---------- Data for this exercise

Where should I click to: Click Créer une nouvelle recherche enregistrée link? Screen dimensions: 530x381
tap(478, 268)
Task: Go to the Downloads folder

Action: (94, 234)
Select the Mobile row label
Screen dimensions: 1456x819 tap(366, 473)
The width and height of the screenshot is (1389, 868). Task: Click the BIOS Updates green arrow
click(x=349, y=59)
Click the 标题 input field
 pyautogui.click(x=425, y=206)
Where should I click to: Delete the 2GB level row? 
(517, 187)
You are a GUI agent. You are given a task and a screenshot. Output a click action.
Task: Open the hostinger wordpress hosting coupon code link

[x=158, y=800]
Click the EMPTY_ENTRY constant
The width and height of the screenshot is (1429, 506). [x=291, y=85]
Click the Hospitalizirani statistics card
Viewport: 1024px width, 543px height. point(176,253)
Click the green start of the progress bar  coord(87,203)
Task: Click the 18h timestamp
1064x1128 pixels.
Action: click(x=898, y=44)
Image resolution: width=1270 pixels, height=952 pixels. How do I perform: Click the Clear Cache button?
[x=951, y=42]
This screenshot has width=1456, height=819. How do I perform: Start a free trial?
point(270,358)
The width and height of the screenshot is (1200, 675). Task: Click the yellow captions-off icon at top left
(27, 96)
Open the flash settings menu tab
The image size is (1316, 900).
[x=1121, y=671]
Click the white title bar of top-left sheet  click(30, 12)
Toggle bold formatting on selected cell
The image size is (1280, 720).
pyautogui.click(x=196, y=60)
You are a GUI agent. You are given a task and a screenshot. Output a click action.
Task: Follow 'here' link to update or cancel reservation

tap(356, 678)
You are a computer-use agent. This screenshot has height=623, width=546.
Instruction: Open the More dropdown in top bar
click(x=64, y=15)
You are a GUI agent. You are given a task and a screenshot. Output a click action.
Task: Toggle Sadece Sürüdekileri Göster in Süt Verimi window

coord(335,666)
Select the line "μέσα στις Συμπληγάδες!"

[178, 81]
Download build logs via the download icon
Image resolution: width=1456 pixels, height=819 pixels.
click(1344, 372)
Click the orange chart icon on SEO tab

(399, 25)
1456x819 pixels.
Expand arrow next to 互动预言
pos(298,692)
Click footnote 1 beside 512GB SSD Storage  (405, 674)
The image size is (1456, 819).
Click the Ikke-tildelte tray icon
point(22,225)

--------------------

Job - Copy the stretch from the line containing "Click the orange chart icon on SEO tab" through the end of the material, requests included, and output only those lines. Multiply every coordinate in the answers by 1.55 and round to whole numbers, rounding halves up.

Complete response -
Click the orange chart icon on SEO tab

(618, 39)
1456x819 pixels.
Expand arrow next to 互动预言
pos(462,1073)
Click footnote 1 beside 512GB SSD Storage  (628, 1045)
The image size is (1456, 819).
Click the Ikke-tildelte tray icon
point(34,349)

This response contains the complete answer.